Recently the CEO of an Australian company spoke about how safety was a core value and how committed to safety she was.   She is a recognised leader in safety and directly involves herself in safety management and meetings. However, her employees in the audience were shaking their heads because the safety culture she espoused was not as widespread through the company structure as she believed.

The other situation was a staff meeting I attended with a regional CEO and International CEO where they were unaware that employees in regional offices and undertaking shiftwork had not been integrated into the corporation. In fact the shiftworkers had not been informed of the CEO visits until the last minute.  The company has “integration” as a corporate value.

Leadership (a most dubiously-applied concept in my mind) and vision statements may “come from the top” but they do not flow by themselves to the four corners of a company. They must be worked on, almost as a full time mission.

Vision statements have been promoted in so many corporations that have fallen over through mismanagement that statements have become a bit of a joke, in most circumstances.   Nothing kills motivation quicker than hypocrisy.

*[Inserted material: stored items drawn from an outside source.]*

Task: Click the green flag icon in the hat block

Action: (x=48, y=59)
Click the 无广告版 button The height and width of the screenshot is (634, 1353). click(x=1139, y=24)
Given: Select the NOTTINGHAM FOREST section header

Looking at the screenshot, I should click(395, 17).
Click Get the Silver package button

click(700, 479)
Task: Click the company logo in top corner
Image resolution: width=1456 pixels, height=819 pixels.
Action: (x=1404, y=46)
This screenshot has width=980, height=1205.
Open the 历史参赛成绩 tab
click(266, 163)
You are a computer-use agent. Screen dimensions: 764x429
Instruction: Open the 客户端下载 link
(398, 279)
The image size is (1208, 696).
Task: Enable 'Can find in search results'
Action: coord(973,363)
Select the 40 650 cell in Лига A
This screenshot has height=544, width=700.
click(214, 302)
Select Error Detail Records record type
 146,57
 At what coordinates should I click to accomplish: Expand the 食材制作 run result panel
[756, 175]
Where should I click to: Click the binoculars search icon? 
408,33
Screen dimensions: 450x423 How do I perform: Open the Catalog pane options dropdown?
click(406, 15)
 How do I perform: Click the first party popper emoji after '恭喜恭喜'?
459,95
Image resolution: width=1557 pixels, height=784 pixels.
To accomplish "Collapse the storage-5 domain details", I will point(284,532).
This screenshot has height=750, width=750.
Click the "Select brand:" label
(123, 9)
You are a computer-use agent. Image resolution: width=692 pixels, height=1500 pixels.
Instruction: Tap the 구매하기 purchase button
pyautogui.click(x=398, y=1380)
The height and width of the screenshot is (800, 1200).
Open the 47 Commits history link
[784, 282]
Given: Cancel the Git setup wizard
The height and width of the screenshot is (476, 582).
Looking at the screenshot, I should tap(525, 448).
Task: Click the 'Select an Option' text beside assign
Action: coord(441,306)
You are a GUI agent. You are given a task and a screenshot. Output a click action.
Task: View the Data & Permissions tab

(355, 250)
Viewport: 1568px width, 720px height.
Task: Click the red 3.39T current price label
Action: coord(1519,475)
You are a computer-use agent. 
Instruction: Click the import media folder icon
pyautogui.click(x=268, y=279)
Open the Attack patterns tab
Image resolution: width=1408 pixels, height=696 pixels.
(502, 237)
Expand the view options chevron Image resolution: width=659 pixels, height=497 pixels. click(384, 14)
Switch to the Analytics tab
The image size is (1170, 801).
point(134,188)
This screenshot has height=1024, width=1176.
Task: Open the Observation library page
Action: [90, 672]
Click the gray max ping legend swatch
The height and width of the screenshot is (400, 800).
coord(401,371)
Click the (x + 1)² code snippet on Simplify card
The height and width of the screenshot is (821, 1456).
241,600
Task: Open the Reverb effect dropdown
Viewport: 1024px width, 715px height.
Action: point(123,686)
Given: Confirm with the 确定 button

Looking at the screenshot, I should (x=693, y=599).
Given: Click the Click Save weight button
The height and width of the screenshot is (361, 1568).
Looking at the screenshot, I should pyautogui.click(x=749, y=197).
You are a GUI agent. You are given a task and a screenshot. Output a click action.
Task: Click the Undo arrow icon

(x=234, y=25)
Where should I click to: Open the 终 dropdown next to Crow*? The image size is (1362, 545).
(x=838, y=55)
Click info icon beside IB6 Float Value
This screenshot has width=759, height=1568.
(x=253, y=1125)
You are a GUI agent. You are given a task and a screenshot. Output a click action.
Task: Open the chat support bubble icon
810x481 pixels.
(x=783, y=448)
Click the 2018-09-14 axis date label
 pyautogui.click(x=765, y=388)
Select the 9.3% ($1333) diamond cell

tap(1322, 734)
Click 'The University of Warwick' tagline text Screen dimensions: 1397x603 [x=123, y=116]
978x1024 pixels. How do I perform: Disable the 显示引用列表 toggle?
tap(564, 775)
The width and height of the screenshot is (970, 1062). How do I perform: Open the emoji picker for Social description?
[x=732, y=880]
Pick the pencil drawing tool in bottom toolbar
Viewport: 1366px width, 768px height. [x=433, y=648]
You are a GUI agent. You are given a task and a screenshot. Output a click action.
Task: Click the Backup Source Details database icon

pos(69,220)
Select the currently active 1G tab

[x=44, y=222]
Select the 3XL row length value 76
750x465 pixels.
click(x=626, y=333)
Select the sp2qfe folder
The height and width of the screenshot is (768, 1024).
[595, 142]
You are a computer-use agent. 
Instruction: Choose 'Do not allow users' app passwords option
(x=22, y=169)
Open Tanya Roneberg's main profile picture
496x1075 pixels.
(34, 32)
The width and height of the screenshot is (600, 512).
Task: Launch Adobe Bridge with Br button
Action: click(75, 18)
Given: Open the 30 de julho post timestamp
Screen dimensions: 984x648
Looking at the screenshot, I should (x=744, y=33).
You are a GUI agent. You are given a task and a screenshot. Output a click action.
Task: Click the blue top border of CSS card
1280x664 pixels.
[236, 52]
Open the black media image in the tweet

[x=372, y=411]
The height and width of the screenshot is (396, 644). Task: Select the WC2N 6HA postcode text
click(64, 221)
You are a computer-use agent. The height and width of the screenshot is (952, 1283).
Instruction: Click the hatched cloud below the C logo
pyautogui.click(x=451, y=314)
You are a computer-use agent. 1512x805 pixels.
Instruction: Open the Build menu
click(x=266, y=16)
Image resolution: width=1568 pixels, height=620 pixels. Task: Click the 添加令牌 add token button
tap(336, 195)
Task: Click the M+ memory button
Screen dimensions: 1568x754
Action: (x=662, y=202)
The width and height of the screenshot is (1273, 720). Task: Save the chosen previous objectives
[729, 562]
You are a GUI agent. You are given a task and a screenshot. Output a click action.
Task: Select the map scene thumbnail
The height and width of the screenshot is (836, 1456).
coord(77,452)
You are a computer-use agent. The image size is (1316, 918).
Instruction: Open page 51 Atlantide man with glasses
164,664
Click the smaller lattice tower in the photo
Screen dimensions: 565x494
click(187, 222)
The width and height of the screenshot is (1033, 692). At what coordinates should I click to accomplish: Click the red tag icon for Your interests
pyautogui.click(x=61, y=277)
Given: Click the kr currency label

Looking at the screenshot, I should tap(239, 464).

(This also occurs in organisations that begin a program of corporate restructure and positioning, and the first item on the agenda is a “sexy new logo.)

It is important to remember that Enron’s motto was “Respect, Integrity, Communication and Excellence.”  If one thinks that Enron is an unfair corporate example, look at one’s own company statement and seriously ask yourself whether all elements of the company are operating to those standards.  Perhaps, someone needs to provide corporate morality audits.

Lastly, any vision statement must accept and mention that the principal aim of any company is to make money (a fact I learnt from Peter Sandman).  To omit this reality immediately shows that the statement is not grounded and is simply management spin.